Is this true, though? At any one moment in time, I think so yes, but it changes as time's arrow flies.

Take spanking. Beyond the fact that the group differences in today's post don't seem *that* large to me, what is really striking is how quickly the population is moving away from spanking as a parental tool. One study followed a very large cohort of Americans and found that their use of spanking fell more than a third (50% to 35%) over just 17 years (1993 to 2010). https://jamanetwork.com/journals/jamapediatrics/article-abstract/2768829

One imagines that there was at least a similar decline in the previous 17 years, and so on as we go back. The society, in Pinker-like fashion, is moving strongly against corporal punishment.

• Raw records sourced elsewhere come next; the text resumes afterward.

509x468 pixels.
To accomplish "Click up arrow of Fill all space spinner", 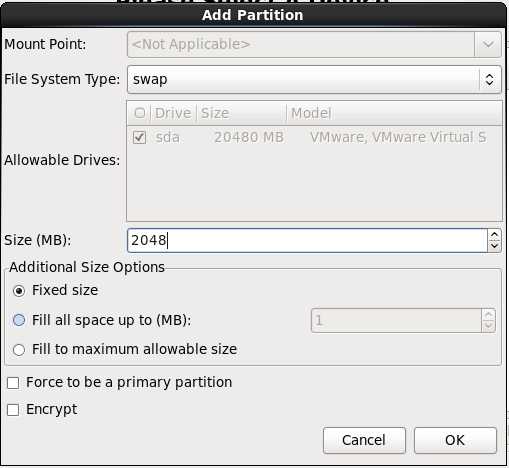I will pos(489,315).
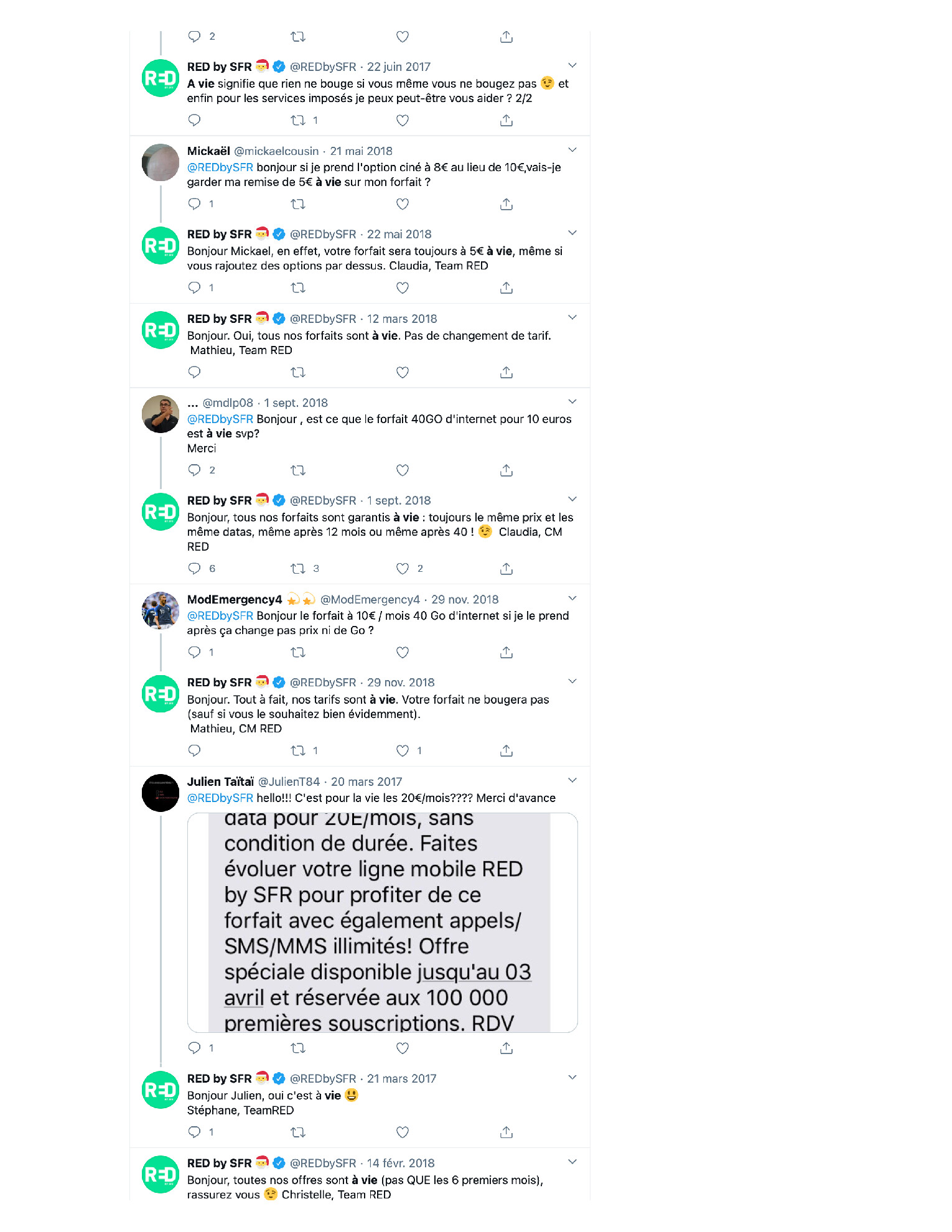Retweet the 1 sept. 2018 RED reply
The image size is (952, 1232).
point(298,569)
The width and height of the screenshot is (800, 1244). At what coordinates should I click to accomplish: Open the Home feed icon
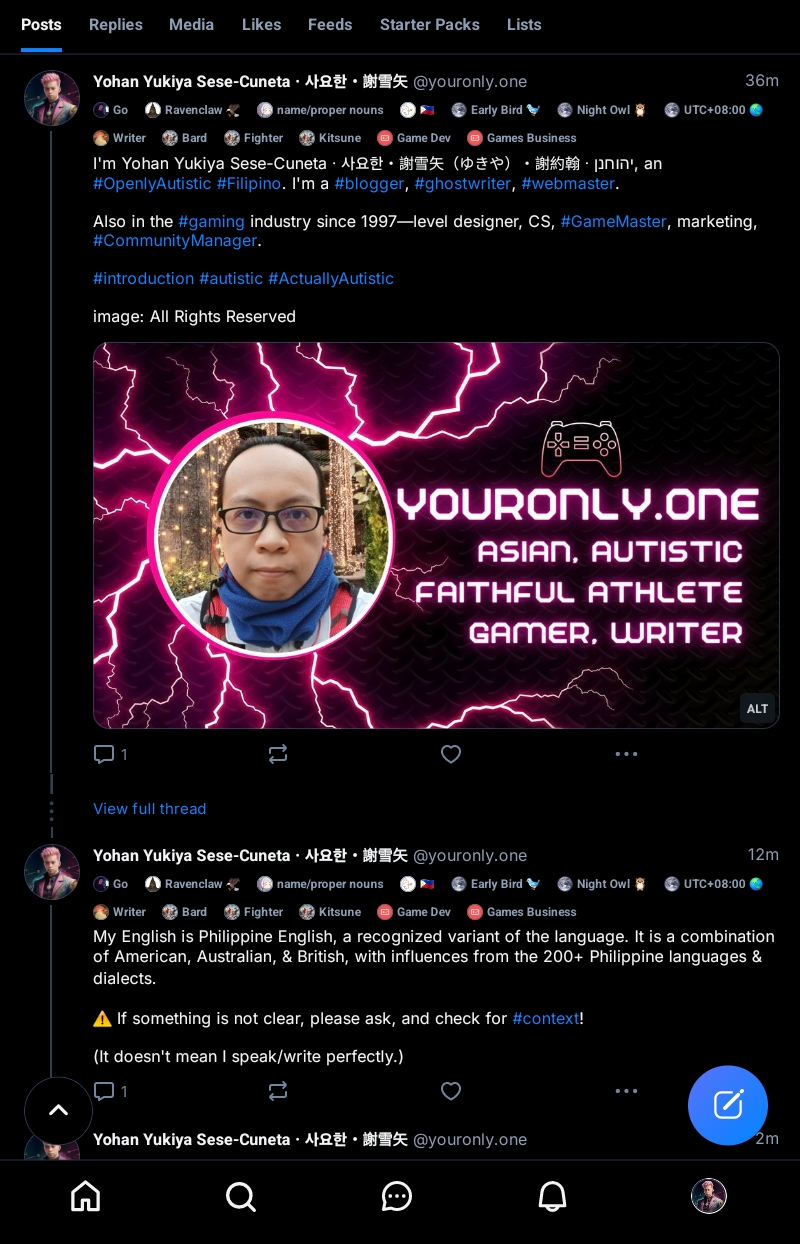point(86,1196)
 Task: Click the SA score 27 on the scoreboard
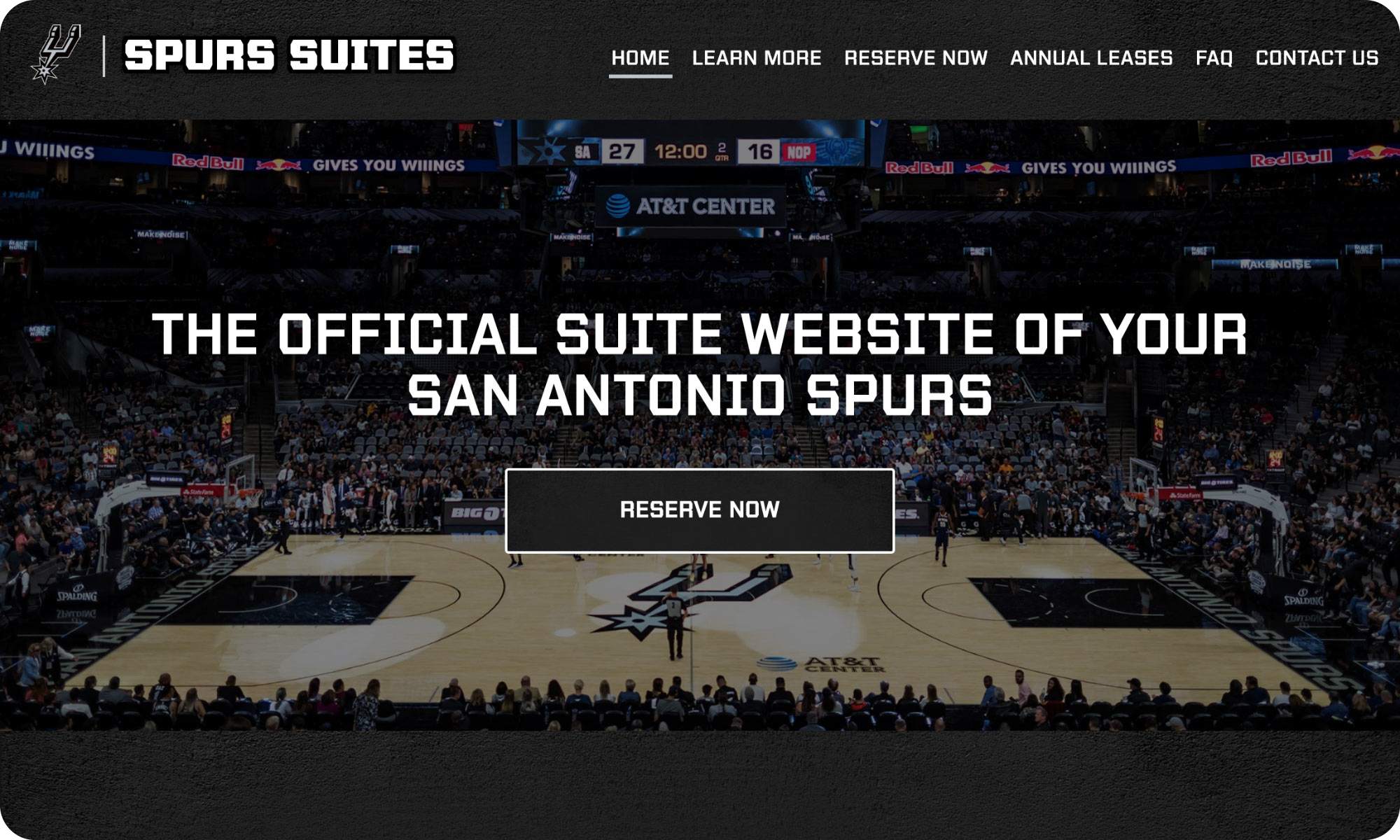622,152
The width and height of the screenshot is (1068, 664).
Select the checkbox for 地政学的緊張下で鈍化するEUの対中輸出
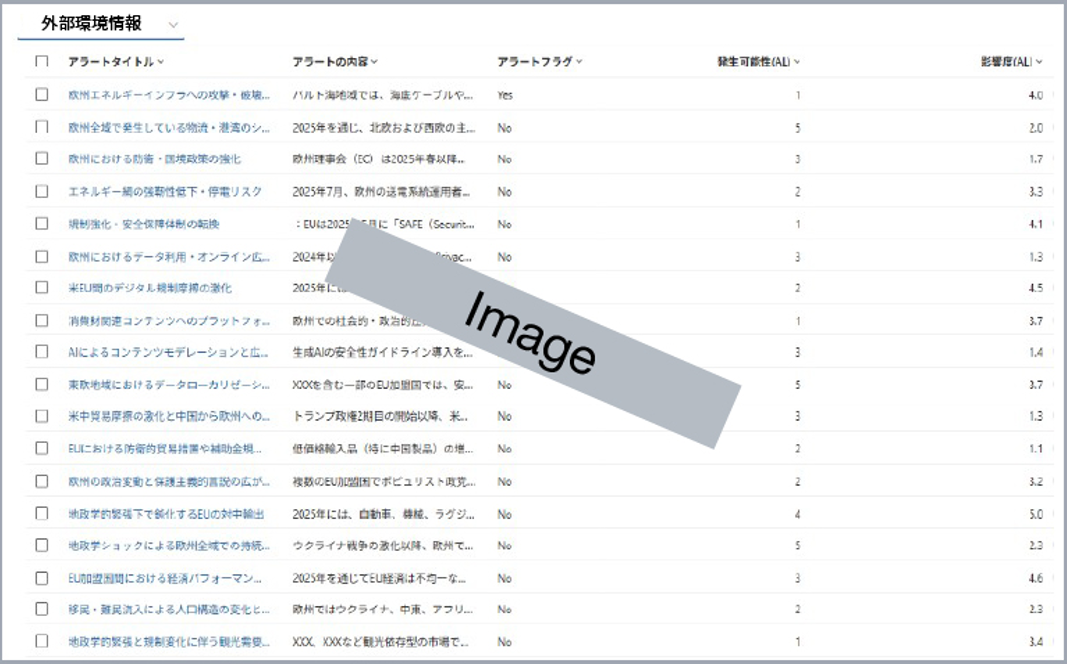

We don't really know why this is, except that liberal values have a way of permeating through all levels of society -- take gay marriage (or interracial marriage for that matter). It's probably smart for liberals not to lecture the general population about spanking during a political campaign, but at the same time what we're probably seeing is other "elites" -- your family pediatrician up to the American Academy of Pediatrics -- telling parents that it is a bad idea.

So I guess I'm in agreement with this post that liberals shouldn't tout their values which haven't (fully?) won over non-liberals *in a political campaign* but in other cases liberals should proudly assert those values and know that more often than not, doing so will help move society in the direction they see as good.